- _AIM OF THE TASK_
The expected output is the data below, restated word for word.

(Stored data)
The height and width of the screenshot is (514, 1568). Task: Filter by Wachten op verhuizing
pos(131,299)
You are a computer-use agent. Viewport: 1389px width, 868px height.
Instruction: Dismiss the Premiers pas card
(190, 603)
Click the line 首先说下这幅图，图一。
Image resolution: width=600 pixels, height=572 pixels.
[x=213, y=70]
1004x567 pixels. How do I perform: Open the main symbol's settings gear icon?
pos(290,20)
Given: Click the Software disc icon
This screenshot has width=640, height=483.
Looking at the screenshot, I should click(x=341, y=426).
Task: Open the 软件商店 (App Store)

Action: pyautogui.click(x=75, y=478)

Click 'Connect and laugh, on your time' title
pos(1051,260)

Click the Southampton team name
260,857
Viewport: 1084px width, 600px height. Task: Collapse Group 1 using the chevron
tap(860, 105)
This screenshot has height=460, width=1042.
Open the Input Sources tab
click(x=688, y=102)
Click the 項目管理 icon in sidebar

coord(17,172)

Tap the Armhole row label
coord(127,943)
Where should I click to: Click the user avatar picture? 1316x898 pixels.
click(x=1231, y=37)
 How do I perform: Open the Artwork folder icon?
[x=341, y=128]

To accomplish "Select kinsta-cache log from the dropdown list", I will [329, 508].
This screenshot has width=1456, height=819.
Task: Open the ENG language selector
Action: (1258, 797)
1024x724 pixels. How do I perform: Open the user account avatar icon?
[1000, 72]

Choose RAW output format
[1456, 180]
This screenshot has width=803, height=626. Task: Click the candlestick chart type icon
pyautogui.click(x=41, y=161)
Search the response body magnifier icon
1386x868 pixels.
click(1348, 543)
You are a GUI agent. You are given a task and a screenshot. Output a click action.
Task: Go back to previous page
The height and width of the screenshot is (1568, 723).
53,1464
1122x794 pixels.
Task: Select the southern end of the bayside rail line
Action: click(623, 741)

- _SOLUTION_
The height and width of the screenshot is (514, 1568). Task: Filter by Wachten op verhuizing
pos(131,299)
You are a computer-use agent. Viewport: 1389px width, 868px height.
Instruction: Dismiss the Premiers pas card
(190, 603)
Click the line 首先说下这幅图，图一。
Image resolution: width=600 pixels, height=572 pixels.
[x=213, y=70]
1004x567 pixels. How do I perform: Open the main symbol's settings gear icon?
pos(290,20)
Given: Click the Software disc icon
This screenshot has width=640, height=483.
Looking at the screenshot, I should click(x=341, y=426).
Task: Open the 软件商店 (App Store)

Action: pyautogui.click(x=75, y=478)

Click 'Connect and laugh, on your time' title
pos(1051,260)

Click the Southampton team name
260,857
Viewport: 1084px width, 600px height. Task: Collapse Group 1 using the chevron
tap(860, 105)
This screenshot has height=460, width=1042.
Open the Input Sources tab
click(x=688, y=102)
Click the 項目管理 icon in sidebar

coord(17,172)

Tap the Armhole row label
coord(127,943)
Where should I click to: Click the user avatar picture? 1316x898 pixels.
click(x=1231, y=37)
 How do I perform: Open the Artwork folder icon?
[x=341, y=128]

To accomplish "Select kinsta-cache log from the dropdown list", I will [329, 508].
This screenshot has width=1456, height=819.
Task: Open the ENG language selector
Action: (1258, 797)
1024x724 pixels. How do I perform: Open the user account avatar icon?
[1000, 72]

Choose RAW output format
[1456, 180]
This screenshot has width=803, height=626. Task: Click the candlestick chart type icon
pyautogui.click(x=41, y=161)
Search the response body magnifier icon
1386x868 pixels.
click(1348, 543)
You are a GUI agent. You are given a task and a screenshot. Output a click action.
Task: Go back to previous page
The height and width of the screenshot is (1568, 723).
53,1464
1122x794 pixels.
Task: Select the southern end of the bayside rail line
Action: click(623, 741)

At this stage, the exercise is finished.